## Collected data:
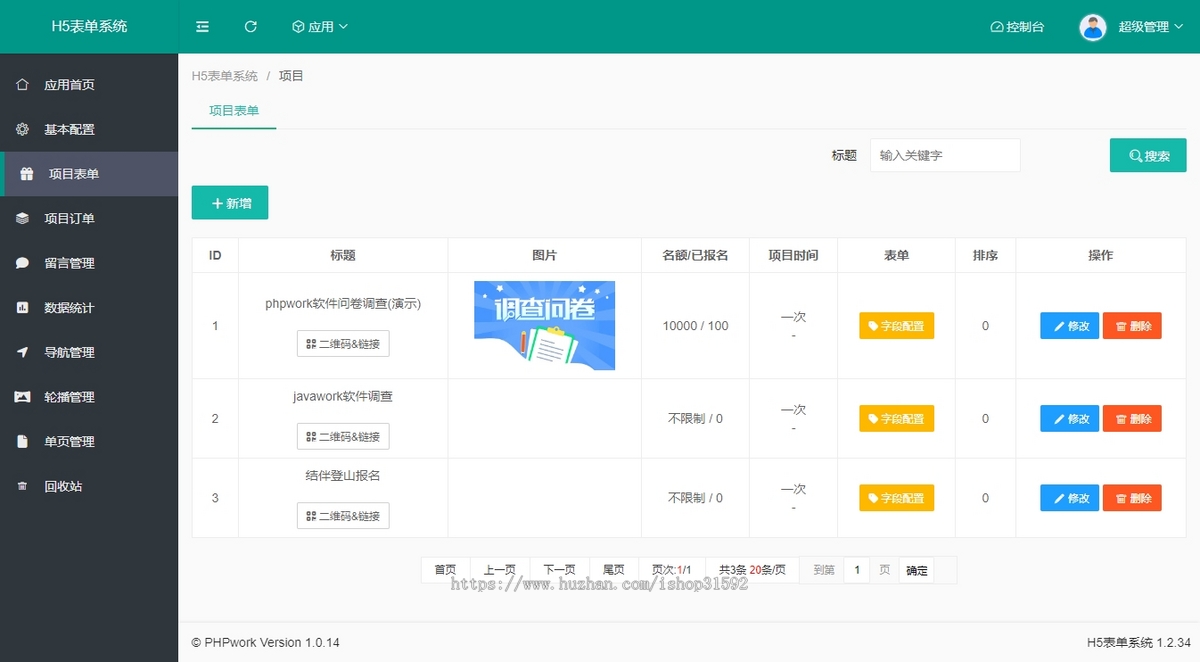This screenshot has width=1200, height=662.
Task: Open the 控制台 dashboard link
Action: point(1017,27)
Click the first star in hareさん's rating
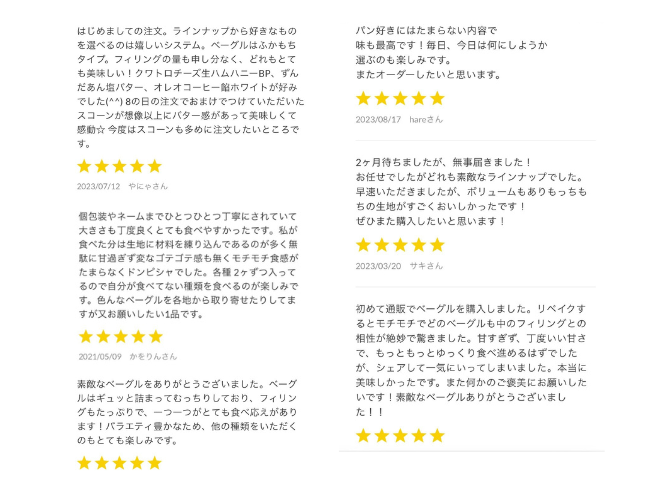 [x=364, y=98]
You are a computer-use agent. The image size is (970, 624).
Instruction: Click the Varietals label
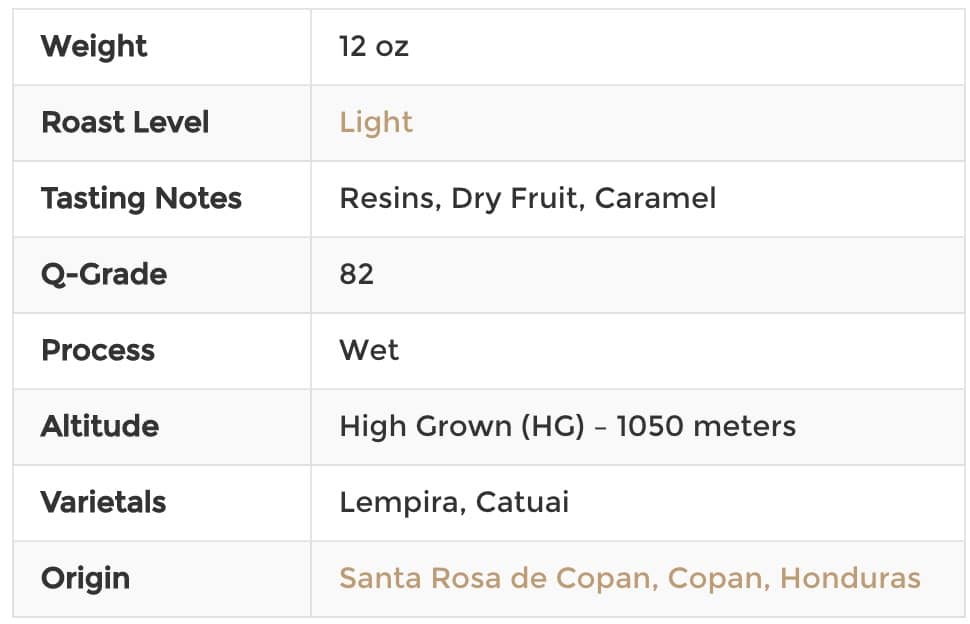click(103, 502)
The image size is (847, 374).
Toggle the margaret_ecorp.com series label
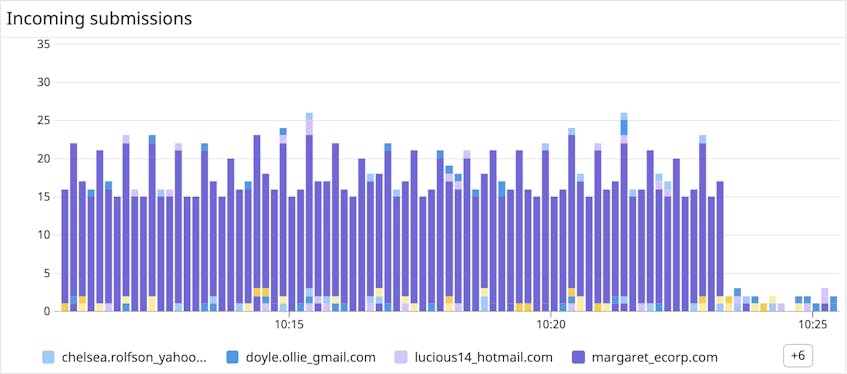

## BRIEF:
Copy from the entries above each line in which the string "size" can be found.

## WRITTEN RESPONSE:
You are a computer-use agent. The image size is (970, 624).
The image size is (847, 374).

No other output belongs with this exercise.